The panela project represents not just an effort to produce an organic, local product, but a survival strategy. The Peace Community recognizes a real need to meet as many of its own dietary needs as possible. In February 2009, soldiers took or destroyed dozens of kilos of yucca, beans, rice and sugar cane that a community leader had stored at his remote property in order to later sell them in town to buy panela and other things he was not producing himself.

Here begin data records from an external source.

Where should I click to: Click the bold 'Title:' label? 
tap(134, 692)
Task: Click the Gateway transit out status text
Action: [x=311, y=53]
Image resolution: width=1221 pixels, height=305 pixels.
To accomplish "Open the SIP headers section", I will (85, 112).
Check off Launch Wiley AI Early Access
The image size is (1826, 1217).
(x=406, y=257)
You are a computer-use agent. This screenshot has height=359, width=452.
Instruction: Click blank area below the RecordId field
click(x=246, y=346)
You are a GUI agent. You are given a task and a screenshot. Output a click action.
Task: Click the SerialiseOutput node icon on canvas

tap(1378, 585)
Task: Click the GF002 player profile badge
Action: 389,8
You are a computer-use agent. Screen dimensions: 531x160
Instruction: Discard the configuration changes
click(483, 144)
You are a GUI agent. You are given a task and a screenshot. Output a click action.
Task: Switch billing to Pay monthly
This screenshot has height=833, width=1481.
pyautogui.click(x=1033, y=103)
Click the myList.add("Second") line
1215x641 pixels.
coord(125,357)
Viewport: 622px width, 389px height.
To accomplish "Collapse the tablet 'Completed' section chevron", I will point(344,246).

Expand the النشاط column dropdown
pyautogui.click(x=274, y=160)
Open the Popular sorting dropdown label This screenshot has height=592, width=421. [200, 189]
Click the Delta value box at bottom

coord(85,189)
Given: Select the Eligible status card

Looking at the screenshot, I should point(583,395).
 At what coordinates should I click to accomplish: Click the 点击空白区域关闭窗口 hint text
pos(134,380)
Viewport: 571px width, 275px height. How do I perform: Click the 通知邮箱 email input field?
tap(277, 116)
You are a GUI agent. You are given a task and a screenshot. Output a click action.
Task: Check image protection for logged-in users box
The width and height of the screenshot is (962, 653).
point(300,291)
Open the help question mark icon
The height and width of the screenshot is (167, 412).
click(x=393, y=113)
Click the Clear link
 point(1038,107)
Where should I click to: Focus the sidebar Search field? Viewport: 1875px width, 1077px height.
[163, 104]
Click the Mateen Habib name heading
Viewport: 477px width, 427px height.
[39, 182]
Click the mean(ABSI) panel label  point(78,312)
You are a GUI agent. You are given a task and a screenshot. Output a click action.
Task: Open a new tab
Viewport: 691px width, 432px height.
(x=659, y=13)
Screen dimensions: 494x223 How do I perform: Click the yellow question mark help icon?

And in 2004, an eight-month paramilitary and military blockade on the road connecting Community settlements with the nearest town first drastically limited, then completely blocked, the goods and crops that could be taken back and forth to town. Though a Community protest march eventually broke the blockade, during those eight months Community members were forced to survive on the limited supply of beans, yucca, and banana they had growing in their fields.
The Community attributes the attacks to efforts by state and paramilitary forces to hurt a community fiercely challenging the status quo. Referring to similar events in 2009, the Community explains in a public communication how the state refuses to respond in such situations, and in fact uses them to attack the Community’s image:
“The authorities always call us ‘liars’ when we denounce the crimes that they commit against us. When we denounce the presence of blockades by paramilitary who act in collaboration with the army, murdering many of our friends and neighbors, they say that it is false, that the victims don’t exist…When we denounce these events, they say we are only trying to give the army a bad name…Despite such slander, we continue to keep the memory of these crimes and [present] them to the world so that history can judge.”
As Javier explains, “We can supply panela for the whole Community without having to depend on the outside. We know that if… there are blockades preventing cars from bringing up food, or if money is stolen from us, or if prices for our goods go way down, we have here the advantage of already having our own panela.”